Elefante africano, Masai-Mara Game Reserve, Quénia – © naturepl.com / Denis-Huot / WWF

Na perspectiva de Lambertini, “a acção deve mudar de escala: colocou-se muita atenção no clima. Mas esquecemos outros ‘sistemas’ (florestas, oceanos, etc.), interconectados com o clima muito importantes para a conservação da vida na Terra”.

A única boa notícia, sustenta, “é que sabemos exactamente o que está a acontecer” e isso deverá servir para ajudar a fornecer “a resposta adequada”. Desde já. Lambertini concretiza esta ideia: “para o clima, foi preciso ver como se intensificavam os acontecimentos extremos antes de assinar o Acordo de Paris”. Sucede que “a natureza é um pouco menos clara na relação causa-efeito: não sentiremos a desflorestação nem a extinção de espécies na pele, como sentimos o calor ou o vento”.

O consumo desenfreado que se produziu nos últimos 50 anos a todos os níveis – energia, água, madeira, peixes, alimentos, fertilizantes, pesticidas, minerais -, e a que os cientistas chamam de ‘a grande aceleração’, não é, evidentemente sustentável.  Alguns ‘sistemas’ absorvem esses impactos há décadas, mas “chegámos a patamares críticos”.

O consumo de energia – e a maneira como a produzimos – é um factor fundamental, a par do consumo de alimentos: 40% dos solos foram convertidos para fins de produção alimentar, 70% dos recursos de água servem para a mesma, e mais de 30% dos gases com efeito de estufa são por ela gerados. A soja, o óleo de palma e o gado bovino causam 80% da desflorestação do planeta na actualidade.

[quote_center]Globalmente, a natureza fornece serviços no valor de 125 triliões de dólares por ano[/quote_center]

Os esforços para reduzir estas estatísticas estão a dar os seus frutos, tanto a nível de protecção das espécies como dos seus ecossistemas. Mas o enfoque deve mudar, defende a WWF, tendo em conta que nos encontramos frente a uma aceleração dos impactos sem precedentes.

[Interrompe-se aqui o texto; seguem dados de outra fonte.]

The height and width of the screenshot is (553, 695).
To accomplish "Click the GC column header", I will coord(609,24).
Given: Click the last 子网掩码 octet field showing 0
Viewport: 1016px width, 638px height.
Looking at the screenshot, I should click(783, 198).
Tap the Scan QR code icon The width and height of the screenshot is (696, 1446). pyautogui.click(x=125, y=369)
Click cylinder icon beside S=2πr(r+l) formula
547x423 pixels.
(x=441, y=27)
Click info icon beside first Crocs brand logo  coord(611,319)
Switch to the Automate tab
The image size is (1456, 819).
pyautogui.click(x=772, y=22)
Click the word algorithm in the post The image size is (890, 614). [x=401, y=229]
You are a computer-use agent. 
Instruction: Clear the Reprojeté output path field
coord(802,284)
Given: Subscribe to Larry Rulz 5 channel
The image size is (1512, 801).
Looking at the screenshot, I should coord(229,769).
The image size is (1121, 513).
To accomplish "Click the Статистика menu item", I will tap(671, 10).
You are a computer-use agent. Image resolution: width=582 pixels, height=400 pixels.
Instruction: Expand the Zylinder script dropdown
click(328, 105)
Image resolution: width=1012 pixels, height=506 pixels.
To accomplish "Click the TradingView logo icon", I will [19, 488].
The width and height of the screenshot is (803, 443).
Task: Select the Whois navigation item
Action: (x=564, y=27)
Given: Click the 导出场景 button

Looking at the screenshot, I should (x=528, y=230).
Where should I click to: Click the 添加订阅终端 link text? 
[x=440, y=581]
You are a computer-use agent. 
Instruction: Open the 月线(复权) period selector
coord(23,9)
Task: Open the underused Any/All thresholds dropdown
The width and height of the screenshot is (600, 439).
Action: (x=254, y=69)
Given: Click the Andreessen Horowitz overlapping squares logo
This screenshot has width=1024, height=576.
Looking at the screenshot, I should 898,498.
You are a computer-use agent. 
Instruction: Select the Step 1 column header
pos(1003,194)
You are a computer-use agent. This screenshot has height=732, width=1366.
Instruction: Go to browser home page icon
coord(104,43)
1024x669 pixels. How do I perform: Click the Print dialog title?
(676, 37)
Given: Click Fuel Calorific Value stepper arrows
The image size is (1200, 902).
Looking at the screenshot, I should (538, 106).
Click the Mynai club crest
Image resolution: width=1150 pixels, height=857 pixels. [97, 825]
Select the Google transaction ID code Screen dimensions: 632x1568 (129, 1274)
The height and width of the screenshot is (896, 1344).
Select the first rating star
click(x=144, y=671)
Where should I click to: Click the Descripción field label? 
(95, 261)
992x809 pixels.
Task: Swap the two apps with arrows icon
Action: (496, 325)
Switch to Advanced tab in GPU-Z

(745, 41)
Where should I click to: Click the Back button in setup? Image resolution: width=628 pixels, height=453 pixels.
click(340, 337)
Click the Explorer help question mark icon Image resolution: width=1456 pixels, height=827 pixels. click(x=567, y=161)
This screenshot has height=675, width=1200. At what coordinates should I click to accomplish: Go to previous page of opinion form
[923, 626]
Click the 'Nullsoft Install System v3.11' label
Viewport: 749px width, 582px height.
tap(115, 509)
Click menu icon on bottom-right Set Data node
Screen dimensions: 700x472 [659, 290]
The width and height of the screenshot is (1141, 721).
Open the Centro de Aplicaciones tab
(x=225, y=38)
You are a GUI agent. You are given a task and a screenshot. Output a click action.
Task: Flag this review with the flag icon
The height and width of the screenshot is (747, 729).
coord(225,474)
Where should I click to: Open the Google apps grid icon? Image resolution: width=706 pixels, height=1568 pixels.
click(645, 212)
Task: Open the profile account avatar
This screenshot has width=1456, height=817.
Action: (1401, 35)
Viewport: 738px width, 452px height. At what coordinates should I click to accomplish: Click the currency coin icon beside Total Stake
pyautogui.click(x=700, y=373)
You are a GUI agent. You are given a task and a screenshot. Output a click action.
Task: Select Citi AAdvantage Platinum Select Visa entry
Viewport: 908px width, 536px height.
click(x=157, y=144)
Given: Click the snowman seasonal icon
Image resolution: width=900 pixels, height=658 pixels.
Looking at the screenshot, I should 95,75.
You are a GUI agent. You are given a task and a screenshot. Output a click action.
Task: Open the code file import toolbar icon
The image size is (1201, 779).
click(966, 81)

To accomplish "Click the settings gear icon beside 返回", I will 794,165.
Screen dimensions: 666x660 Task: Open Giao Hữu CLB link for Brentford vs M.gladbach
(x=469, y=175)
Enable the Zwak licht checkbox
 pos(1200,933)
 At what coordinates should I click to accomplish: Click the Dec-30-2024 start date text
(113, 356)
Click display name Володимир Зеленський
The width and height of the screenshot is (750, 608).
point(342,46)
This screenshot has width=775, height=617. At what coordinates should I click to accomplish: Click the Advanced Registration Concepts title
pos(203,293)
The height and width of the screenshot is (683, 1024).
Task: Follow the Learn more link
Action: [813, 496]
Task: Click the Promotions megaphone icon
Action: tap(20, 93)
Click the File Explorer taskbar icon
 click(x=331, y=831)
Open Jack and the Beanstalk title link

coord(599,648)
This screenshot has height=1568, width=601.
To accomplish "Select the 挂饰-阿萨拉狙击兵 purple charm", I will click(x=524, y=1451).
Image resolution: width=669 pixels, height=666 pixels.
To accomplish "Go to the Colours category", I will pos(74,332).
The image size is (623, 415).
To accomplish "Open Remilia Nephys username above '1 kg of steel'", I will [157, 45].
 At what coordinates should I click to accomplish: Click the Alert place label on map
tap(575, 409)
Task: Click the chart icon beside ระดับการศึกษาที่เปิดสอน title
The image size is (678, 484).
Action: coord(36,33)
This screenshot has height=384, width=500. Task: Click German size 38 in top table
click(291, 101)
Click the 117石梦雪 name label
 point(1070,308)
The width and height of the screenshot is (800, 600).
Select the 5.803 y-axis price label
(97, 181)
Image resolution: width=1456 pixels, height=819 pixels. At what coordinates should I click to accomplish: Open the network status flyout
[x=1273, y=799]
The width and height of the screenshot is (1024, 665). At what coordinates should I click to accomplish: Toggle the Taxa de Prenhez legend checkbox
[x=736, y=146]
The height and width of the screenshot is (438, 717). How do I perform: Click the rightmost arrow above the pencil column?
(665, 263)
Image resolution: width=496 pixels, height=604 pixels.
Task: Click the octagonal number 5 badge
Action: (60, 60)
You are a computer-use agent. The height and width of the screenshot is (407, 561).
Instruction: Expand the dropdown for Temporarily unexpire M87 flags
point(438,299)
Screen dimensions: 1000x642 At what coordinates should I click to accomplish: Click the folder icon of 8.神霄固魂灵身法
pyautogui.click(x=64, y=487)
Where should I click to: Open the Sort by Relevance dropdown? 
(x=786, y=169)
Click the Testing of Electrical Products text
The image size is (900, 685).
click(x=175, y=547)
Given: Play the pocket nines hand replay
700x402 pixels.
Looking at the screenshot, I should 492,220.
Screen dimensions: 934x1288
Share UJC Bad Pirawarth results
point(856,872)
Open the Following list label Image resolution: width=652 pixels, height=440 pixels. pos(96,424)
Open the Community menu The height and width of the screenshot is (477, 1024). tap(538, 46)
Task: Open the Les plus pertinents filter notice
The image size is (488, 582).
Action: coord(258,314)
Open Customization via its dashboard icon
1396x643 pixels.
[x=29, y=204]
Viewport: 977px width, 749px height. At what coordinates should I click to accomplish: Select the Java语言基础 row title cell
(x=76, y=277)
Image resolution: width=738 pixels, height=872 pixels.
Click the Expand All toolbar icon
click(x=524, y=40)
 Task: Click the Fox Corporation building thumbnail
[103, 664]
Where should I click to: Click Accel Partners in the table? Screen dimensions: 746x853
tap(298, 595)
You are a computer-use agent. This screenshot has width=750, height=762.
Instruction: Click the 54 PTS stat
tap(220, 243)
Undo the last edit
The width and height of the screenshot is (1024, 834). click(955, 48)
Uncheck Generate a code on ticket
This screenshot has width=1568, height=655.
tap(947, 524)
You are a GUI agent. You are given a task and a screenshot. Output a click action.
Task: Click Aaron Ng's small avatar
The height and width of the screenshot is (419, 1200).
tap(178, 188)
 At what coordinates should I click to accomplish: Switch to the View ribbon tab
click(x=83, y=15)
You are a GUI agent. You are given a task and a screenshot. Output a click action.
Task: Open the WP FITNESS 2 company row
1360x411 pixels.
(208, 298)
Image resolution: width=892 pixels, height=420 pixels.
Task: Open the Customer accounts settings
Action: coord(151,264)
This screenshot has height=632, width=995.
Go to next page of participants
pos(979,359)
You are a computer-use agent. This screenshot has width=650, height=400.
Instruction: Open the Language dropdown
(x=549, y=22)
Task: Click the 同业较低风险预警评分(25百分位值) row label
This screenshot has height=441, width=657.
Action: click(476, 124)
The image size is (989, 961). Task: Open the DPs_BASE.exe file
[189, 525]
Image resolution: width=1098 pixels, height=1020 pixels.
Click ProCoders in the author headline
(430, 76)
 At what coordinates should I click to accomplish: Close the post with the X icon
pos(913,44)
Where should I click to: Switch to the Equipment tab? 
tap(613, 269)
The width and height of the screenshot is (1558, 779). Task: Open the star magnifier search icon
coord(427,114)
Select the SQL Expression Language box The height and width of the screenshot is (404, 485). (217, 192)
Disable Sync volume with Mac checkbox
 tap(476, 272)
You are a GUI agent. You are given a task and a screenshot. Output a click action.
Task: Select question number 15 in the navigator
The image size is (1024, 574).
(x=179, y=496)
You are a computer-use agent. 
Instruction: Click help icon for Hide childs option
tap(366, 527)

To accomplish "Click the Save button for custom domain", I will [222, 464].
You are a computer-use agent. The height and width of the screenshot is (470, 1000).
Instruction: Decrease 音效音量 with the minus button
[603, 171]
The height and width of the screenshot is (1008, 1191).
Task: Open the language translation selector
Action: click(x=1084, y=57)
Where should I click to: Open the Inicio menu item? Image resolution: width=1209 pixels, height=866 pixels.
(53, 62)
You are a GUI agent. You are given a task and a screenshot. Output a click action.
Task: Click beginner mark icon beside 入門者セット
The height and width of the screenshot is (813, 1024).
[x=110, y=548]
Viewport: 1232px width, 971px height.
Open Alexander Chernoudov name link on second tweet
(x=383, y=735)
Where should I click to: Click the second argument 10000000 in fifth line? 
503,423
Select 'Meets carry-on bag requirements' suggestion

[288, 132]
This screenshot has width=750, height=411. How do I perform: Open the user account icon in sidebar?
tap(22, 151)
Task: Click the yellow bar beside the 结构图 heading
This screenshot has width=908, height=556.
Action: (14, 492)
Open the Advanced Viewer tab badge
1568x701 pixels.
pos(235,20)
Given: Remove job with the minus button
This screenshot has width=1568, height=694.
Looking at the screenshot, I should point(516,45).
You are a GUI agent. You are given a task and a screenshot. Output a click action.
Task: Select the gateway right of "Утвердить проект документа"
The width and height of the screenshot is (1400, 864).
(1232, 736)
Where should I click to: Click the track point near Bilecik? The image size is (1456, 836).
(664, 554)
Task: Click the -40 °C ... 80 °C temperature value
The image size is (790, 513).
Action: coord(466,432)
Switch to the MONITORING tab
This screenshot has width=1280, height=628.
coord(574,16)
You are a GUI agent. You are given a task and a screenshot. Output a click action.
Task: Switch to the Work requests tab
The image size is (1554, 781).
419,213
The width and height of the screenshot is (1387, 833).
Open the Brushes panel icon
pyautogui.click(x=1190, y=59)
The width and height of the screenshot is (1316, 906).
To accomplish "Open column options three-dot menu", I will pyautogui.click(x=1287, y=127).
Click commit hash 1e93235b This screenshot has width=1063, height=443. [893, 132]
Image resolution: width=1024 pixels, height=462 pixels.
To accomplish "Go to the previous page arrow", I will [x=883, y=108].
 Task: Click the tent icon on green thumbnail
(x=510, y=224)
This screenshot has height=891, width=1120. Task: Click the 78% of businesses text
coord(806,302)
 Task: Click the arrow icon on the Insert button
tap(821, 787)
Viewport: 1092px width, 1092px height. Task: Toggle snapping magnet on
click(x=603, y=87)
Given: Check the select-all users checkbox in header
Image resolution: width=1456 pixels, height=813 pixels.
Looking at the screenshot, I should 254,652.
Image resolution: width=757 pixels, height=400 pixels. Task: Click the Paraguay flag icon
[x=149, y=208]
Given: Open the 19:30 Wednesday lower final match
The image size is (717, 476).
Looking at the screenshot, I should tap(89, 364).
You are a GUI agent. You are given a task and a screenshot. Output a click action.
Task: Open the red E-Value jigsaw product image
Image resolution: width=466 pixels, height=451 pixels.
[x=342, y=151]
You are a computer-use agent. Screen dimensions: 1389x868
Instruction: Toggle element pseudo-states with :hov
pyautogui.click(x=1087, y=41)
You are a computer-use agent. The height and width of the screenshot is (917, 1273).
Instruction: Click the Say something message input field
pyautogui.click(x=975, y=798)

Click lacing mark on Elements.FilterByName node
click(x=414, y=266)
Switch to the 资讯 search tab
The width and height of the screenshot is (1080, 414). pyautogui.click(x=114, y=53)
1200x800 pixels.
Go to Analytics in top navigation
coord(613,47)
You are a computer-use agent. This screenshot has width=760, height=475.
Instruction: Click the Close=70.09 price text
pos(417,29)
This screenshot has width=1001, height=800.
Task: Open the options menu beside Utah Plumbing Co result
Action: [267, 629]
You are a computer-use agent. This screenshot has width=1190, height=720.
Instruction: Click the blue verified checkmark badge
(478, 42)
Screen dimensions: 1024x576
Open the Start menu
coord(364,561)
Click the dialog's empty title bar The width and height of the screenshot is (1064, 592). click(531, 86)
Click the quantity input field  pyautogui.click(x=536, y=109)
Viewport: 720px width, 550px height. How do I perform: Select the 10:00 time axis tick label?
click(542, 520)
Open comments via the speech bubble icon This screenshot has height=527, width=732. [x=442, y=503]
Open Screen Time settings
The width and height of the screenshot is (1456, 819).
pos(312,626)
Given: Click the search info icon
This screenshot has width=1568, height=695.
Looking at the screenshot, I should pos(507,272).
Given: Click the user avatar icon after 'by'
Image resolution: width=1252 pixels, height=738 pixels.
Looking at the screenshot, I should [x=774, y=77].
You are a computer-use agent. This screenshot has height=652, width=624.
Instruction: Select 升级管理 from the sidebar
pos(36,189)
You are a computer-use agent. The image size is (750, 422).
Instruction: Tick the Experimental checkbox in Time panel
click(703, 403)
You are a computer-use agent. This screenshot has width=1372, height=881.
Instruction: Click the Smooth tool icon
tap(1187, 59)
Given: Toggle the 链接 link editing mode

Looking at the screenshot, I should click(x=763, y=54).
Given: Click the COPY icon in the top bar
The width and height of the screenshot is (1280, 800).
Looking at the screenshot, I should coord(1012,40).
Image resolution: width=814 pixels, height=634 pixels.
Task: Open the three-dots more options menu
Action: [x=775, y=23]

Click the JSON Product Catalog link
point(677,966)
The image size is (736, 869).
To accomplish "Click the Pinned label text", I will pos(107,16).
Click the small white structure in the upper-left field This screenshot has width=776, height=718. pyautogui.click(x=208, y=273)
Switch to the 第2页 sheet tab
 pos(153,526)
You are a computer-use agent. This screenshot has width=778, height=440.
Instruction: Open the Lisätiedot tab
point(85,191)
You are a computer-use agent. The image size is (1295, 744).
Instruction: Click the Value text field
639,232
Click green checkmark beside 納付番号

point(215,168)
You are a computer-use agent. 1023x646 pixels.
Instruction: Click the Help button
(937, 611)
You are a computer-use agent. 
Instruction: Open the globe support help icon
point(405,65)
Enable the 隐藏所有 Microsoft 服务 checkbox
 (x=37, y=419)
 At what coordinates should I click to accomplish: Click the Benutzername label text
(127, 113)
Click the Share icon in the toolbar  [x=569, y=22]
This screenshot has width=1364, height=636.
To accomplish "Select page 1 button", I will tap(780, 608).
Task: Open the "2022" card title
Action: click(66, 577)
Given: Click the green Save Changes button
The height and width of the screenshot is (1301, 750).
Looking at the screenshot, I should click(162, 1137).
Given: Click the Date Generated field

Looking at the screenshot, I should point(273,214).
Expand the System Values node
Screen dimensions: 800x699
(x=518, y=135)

Os relatórios dos especialistas da ONU sobre o clima concluem que é preciso chegar a uma neutralidade de carbono em 2050 [e não emitir mais gases com efeito estufa do que podemos absorver]. Isso significa parar a desflorestaçãoe acabar com a perda de biodiversidade, explica Marco Lambertini.

O que nos leva ao ‘acordo pela natureza’. “como em Paris, pelo clima, devemos mostrar os riscos para nós, humanos, de perder a natureza”. Nos próximos doze meses, ONGs, investigadores, empresas e governos devem definir uma meta clara e directa, equivalente ao objectivo de 1,5º C/2º C do clima, reitera o director da WWF. Defendendo que “falta uma revolução cultural que valorize verdadeiramente a natureza”, ou seja, que lhe conceda, literalmente, um valor”, Lambertini reconhece, contudo, que “isso é o mais difícil”.

Mas não impossível. A WWF está a apelar aos cidadãos, empresas e governos para que se mobilizem de modo a estabelecerem um acordo abrangente para a natureza e para as pessoas no âmbito da CDB. Este acordo galvaniza acções públicas e privadas para proteger e restaurar a biodiversidade e a natureza global e reverter a curva das tendências devastadoras destacadas no relatório “Planeta Vivo”.